05:38pm Thursday 19 July 2018

Folic acid late in pregnancy may increase childhood allergy risk

Research from the University of Adelaide suggests that taking folic acid in late pregnancy may increase the risk of allergies in children affected by growth restriction during pregnancy.

Folic acid, a type of B vitamin, is widely used to prevent neural tube defects in the fetus, and to aid in the development of the central nervous system. The neural tube develops in the first month of pregnancy, and Australian guidelines recommend that women take a daily folic acid supplement at least one month before, and three months after conception.

“Taking a folic acid supplement during the first trimester of pregnancy is important to reduce the risk of neural tube defects,” says Dr Kathy Gatford from the University of Adelaide’s Robinson Research Institute.

“However, continued supplementation with folic acid into the later stage of pregnancy doesn’t reduce that risk, and there’s growing evidence that this may increase the risk of allergies in offspring,” Dr Gatford says.

Allergies are one of the main causes of non-communicable diseases in the world and are estimated to affect 30-40% of the world’s population. Susceptibility to these diseases after birth is partly determined by an individual’s early life environment.
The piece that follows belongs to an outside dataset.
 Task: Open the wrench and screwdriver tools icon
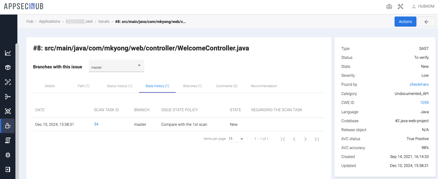click(400, 7)
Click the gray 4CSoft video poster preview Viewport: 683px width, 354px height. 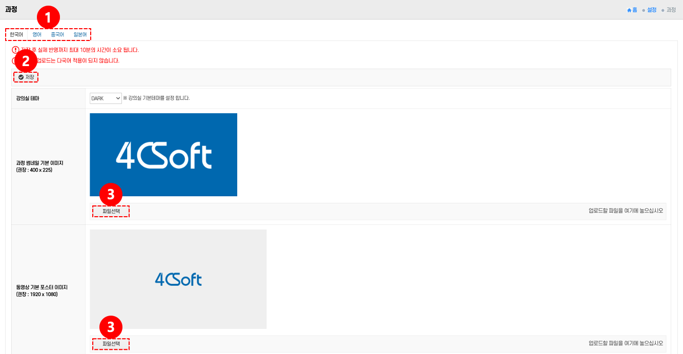(x=178, y=279)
Previous research has also shown that a complication of pregnancy known as intrauterine growth restriction (IUGR) – a form of growth restriction in the womb often resulting in lower birth weight – may in fact have a protective effect against childhood allergies.

In studies of sheep born from normal or growth-restricted pregnancies, Dr Gatford and colleagues measured skin reactions to two common allergens: dust mites and egg whites.
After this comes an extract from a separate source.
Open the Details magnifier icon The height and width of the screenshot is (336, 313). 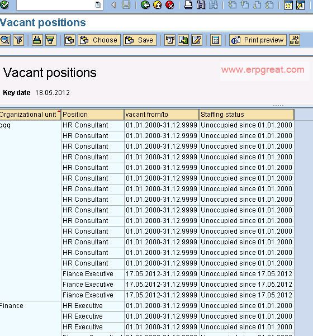click(5, 40)
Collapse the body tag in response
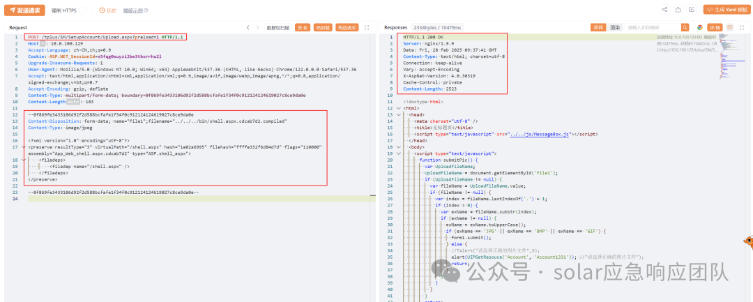Viewport: 753px width, 302px height. [x=399, y=147]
“Sheep from growth-restricted pregnancies were less likely to have allergic reactions to egg white protein than those born to normal pregnancies. Importantly, if the sheep with growth restricted pregnancies were fed supplements containing folic acid in late pregnancy, their offspring had similar rates of allergic reactions as control progeny,” Dr Gatford says.

“Our findings suggest that folic acid supplementation partially reduced the protection that has previously been seen in pregnancies with restricted growth.

“Studies in animal models like this allow us to directly investigate these effects of the environment before birth on later allergy. While the results help us to better understand the potential allergy risk in humans, more research is needed before any recommendations about the right timing of supplementation should or could be made in humans,” she says.

“We are now in the process of analysing how a growth-restricted pregnancy and the dietary supplement affect the nutrient status of offspring at birth, and how this might switch on or off genes that regulate the immune system.”

This research has been funded by the National Health and Medical Research Council (NHMRC). It is published online ahead of print in the American Journal of Physiology—Regulatory, Integrative and Comparative Physiology.